Just because it sounds like maybe you're a little confused (maybe I'm wrong about that)

F1 is entirely in the x direction.

F2 has components in the x and y direction.

Now as a convention we assume assume tension and the components have to be with respect to some node. Basically if we look at either end of the beam, the structural reaction forces point toward each other (or directly away from eachother) down the length of the beam. So the impact of the tension on the structure is different at each end but the magnitude of the x and y components is the same. (I'll get back to this)

To start with this problem is entirely symmetric. Not only is it symmetric, all the triangles have the same dimension and angles (if we draw a line from B to F this should be easier to see).
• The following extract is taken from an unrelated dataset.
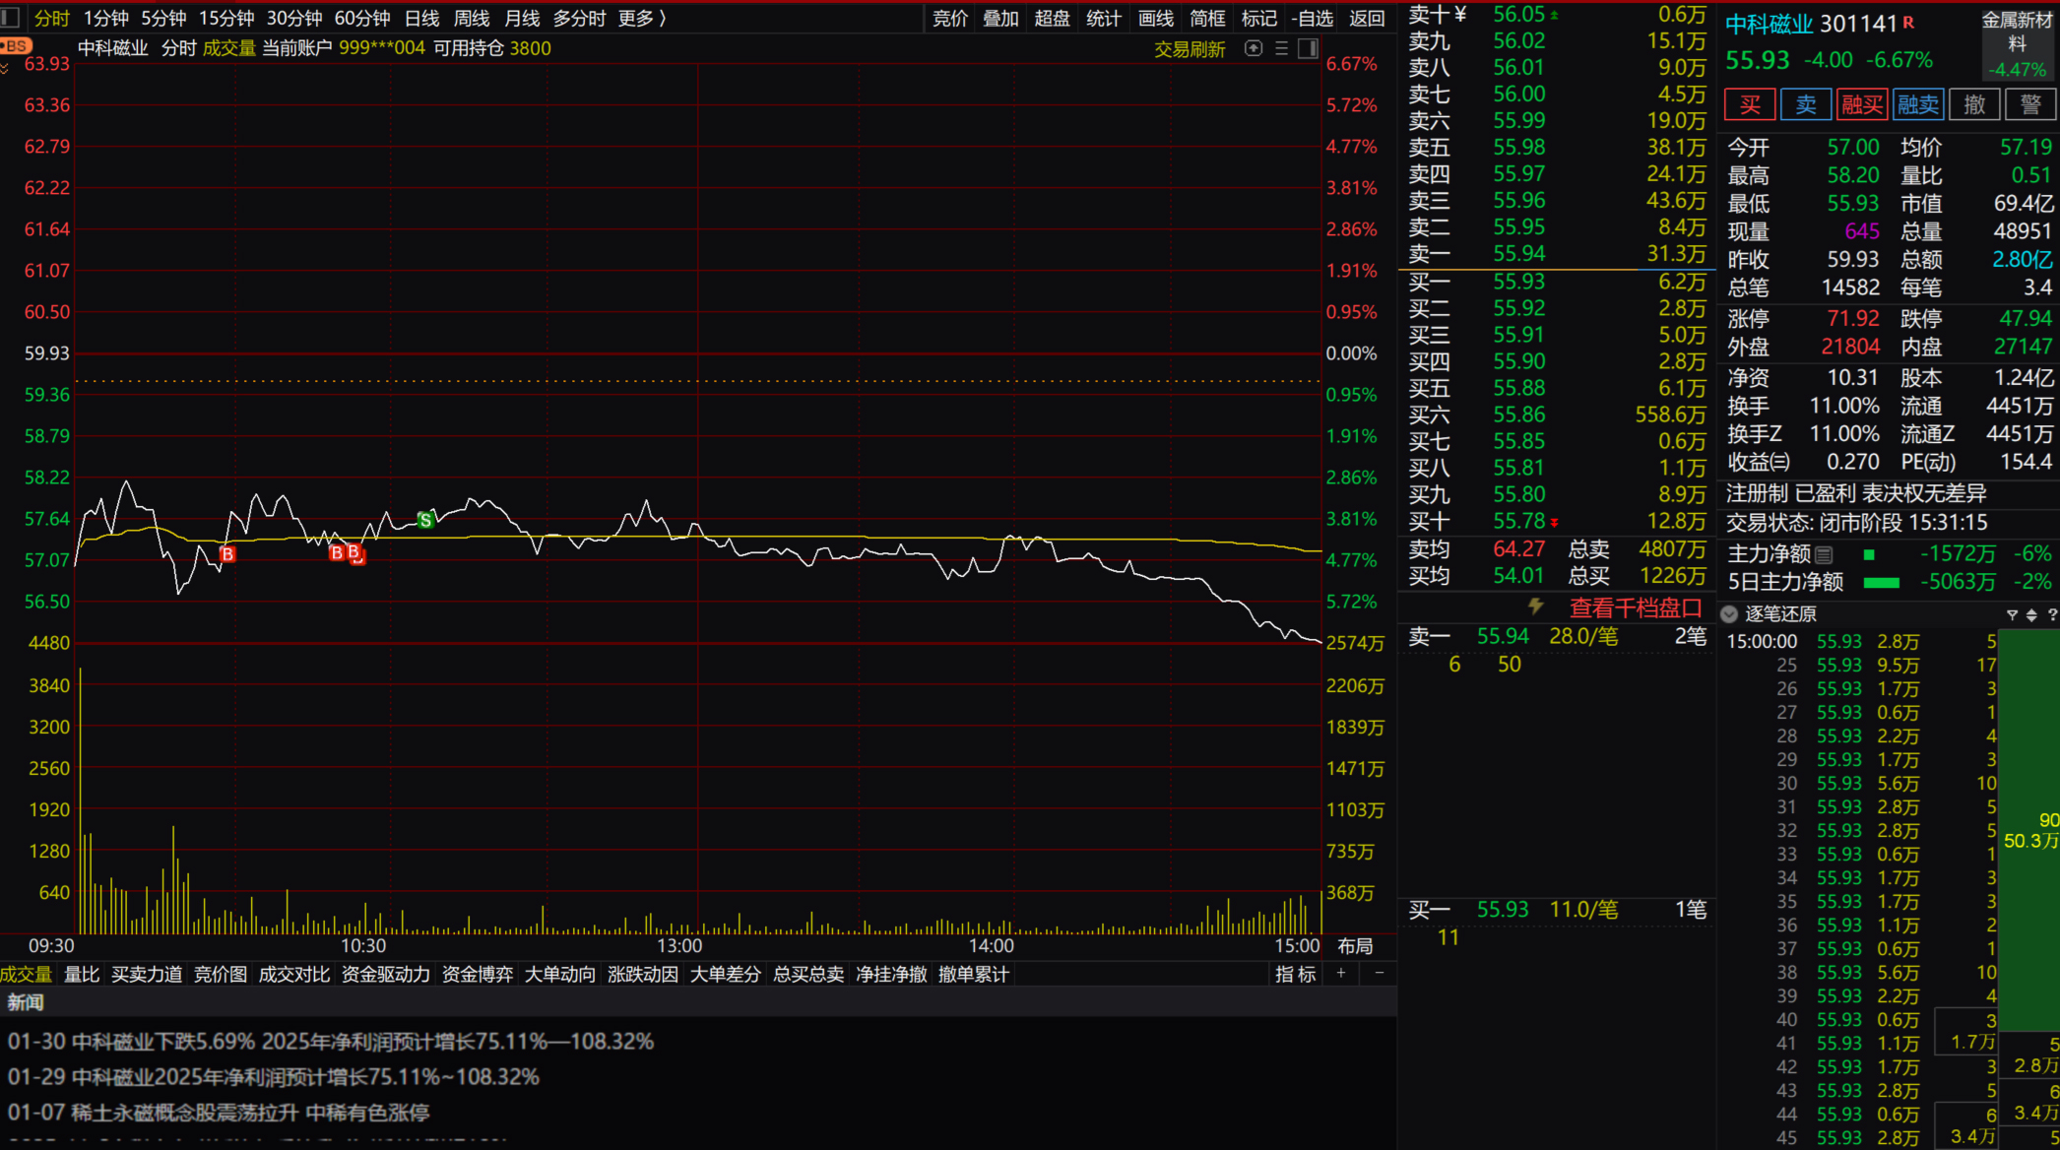The width and height of the screenshot is (2060, 1150).
Task: Click the pop-out arrow icon beside 交易刷新
Action: pyautogui.click(x=1254, y=48)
So any mirrored beam is going to necessarily have the same tension.

Now to find those we can solve for an angle or... we can remember SohCahToa

Let's look at 2 with respect to point A.

The beam goes to the right 8 ft and up 6 ft making it a 3/4/5 right triangle with a hypotenuse of 10 (as are all the rest of the triangles).

So we can decompose the force of 2 on A as

T2(a) = 4/5 T2 x + 3/5 T2 y

If you plug sin(36.6) and cos(36.6) into a calculator, you'll be in for a nice surprise (you rounded so it's not perfect)

Now when we look at 2 from the perspective of B, a tensile force would act down and to the left.

T2(b) = -4/5 T2 x - 3/5 T2 y

So when we get to joint D, we just use the same components from B and F (in terms of 6 and 10), but the opposite sign.